Samedi 20 mars

Un samedi tout à fait samedi, le cerveau un peu brouillé des sorties de la veille[1], sans enthousiasme franc pour quoi que ce soit, feuilleter des livres, fumer d’inutiles cigarettes debout le regard perdu par la fenêtre monotone, se décider pour travailler un peu, mais toujours trop tard, et les pieds en sueur dans mes chaussettes (aussi désagréable que de n’avoir pas les dents lavées). Ce soir Fred fait un petit truc dans la maison de D., enfin de sa mère, pour son anniversaire. Je n’en attends pas un bien grand plaisir — je me détache en ce moment de ces amis de longue date.

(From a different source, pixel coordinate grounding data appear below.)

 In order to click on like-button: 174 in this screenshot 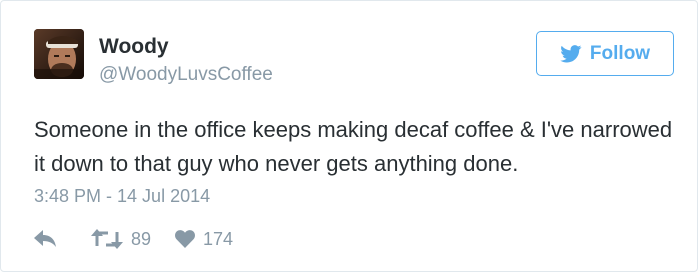, I will do `click(204, 240)`.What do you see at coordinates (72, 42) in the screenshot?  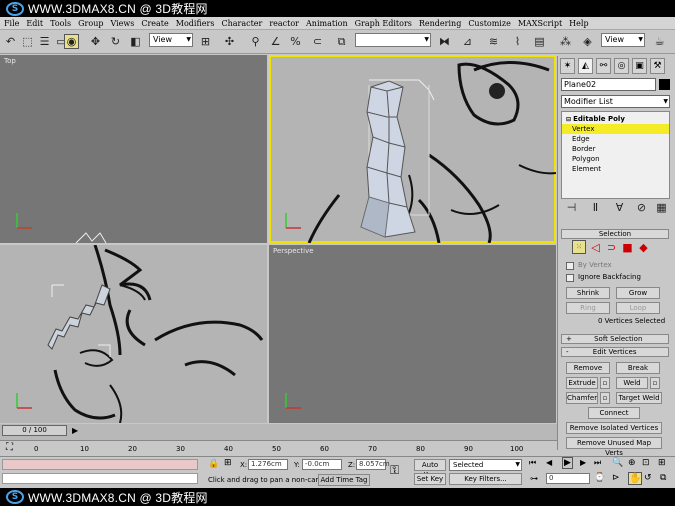 I see `window-crossing-icon: ◉` at bounding box center [72, 42].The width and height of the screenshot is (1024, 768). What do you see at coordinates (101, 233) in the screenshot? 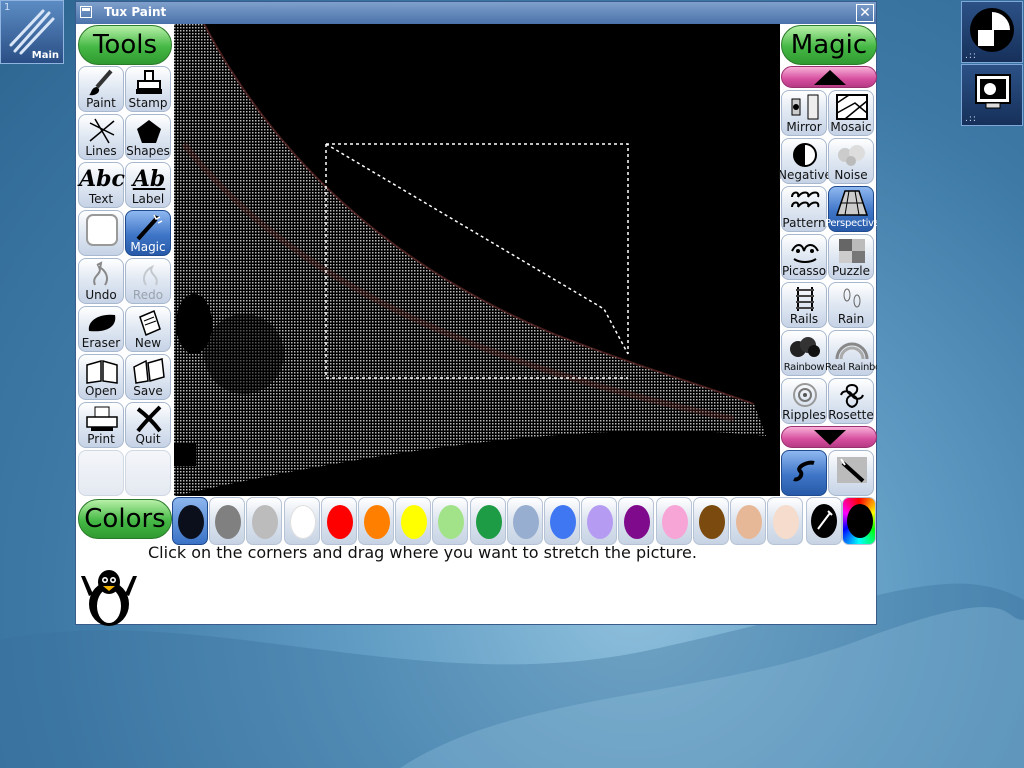
I see `tool-fill-button` at bounding box center [101, 233].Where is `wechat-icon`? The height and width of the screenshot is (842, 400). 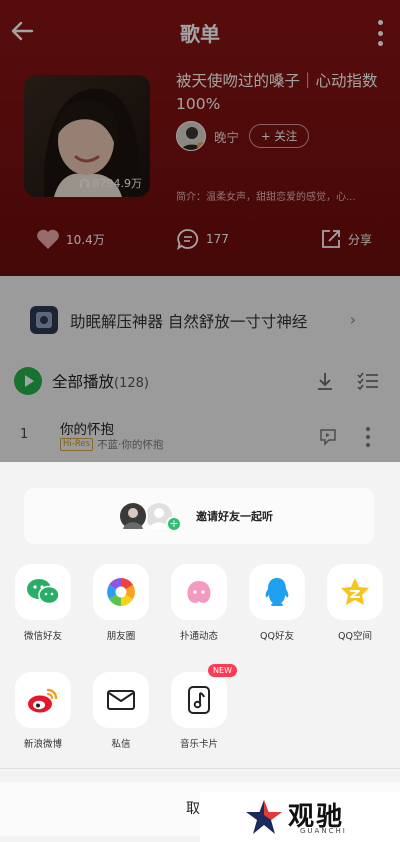 wechat-icon is located at coordinates (43, 592).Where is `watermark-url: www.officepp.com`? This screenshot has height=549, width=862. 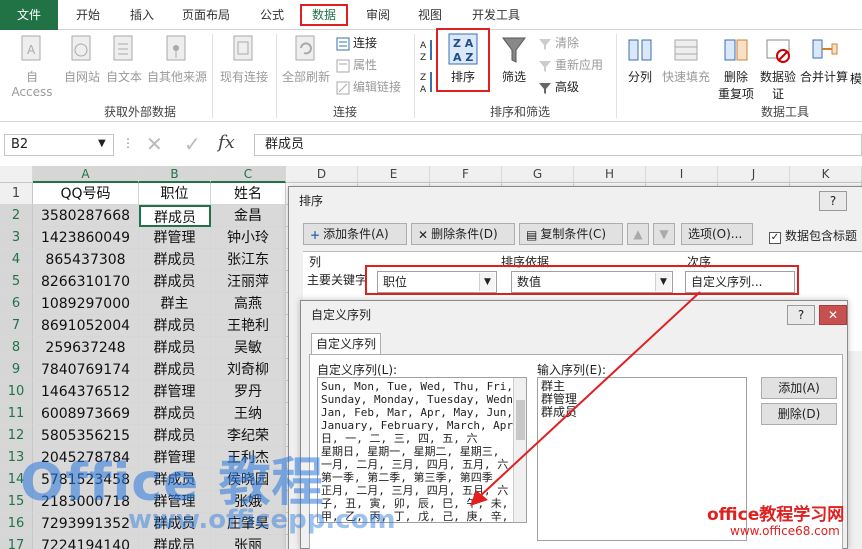 watermark-url: www.officepp.com is located at coordinates (262, 520).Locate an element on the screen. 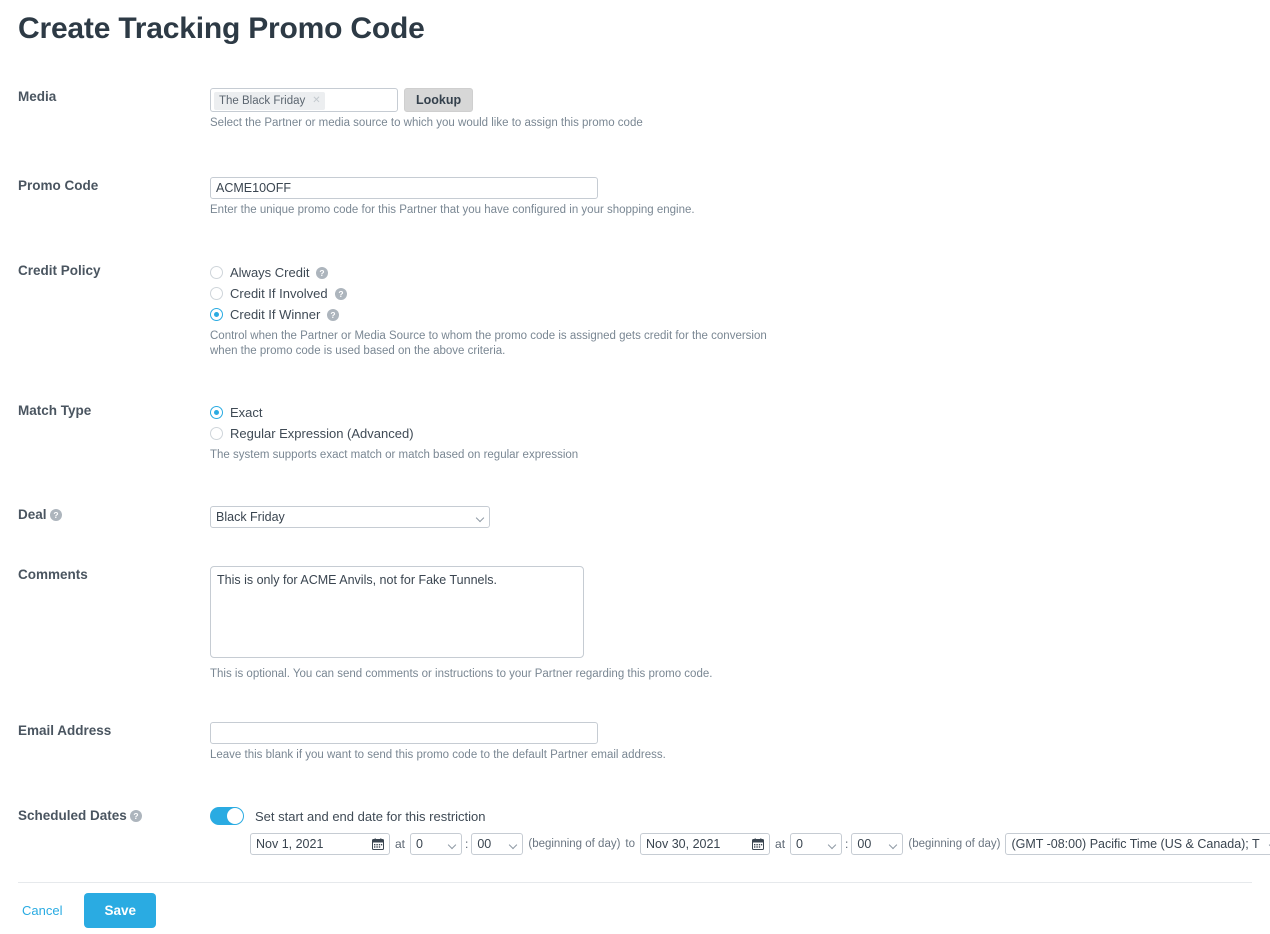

Ce matin je suis sorti acheter un cadeau pour Maman (les six petits volumes de Corpus Christi, que j’ai eu du mal à trouver)[2], et je n’ai résisté à dépenser encore pour moi de cet argent que je n’ai pas. Quelques livres faciles, pour cette période où je ne parviens pas à trouver la disponibilité nécessaire à lire ma littérature d’ordinaire — et tout de même, un recueil de nouvelles de Kosztolányi, à 20 F. Aussi un disque (ce n’était pas mon projet), qui m’a séduit à l’écoute à la FNAC : un album de Hovercraft, trio instrumental américain un peu difficile, qui fait penser (en moins pire) aux disques que Sonic Youth sort sur son label SYR, ou au défunt groupe français Bästard ; un monde qui m’attire beaucoup, mais dans lequel il m’est difficile de m’orienter avec mes faibles moyens financiers : il y aurait tellement de choses à acheter. En tout cas un genre de musique dont je ne pourrai pas partager l’écoute avec grand-monde : ce sera considéré comme du n’importe quoi et du bruit.

        

En ville aujourd’hui, c’est la braderie, mais (ou : à cause de ça) je n’ai croisé personne de connaissance.

[1] Sorties de la veille : inaugurées par la performance en solo du saxophoniste Evan Parker au musée des Beaux-Arts, de longs morceaux sans une pause, oscillant (et c’est bien le terme) entre free jazz et musique répétitive, et par instants curieusement polyphoniques. Captivant, quoique d’où nous étions placés à cause de notre retard, on ne voyait strictement rien.

[2] Ainsi qu’un pour Fred, par la même occasion, une petite BD des éditions Cornélius en format à l’italienne, aventures amoureuses en strips du blaireau Francis, qui commencent immanquablement par : « Francis se promène dans la campagne. Et soudain… » (et soudain, il rencontre…, il garde du bétail dans le Far West, il trompe sa femme, etc…). C’est assez marrant, comme nombre de ces bouquins que sortent aujourd’hui une pléiade d’éditeurs microscopiques et inventifs.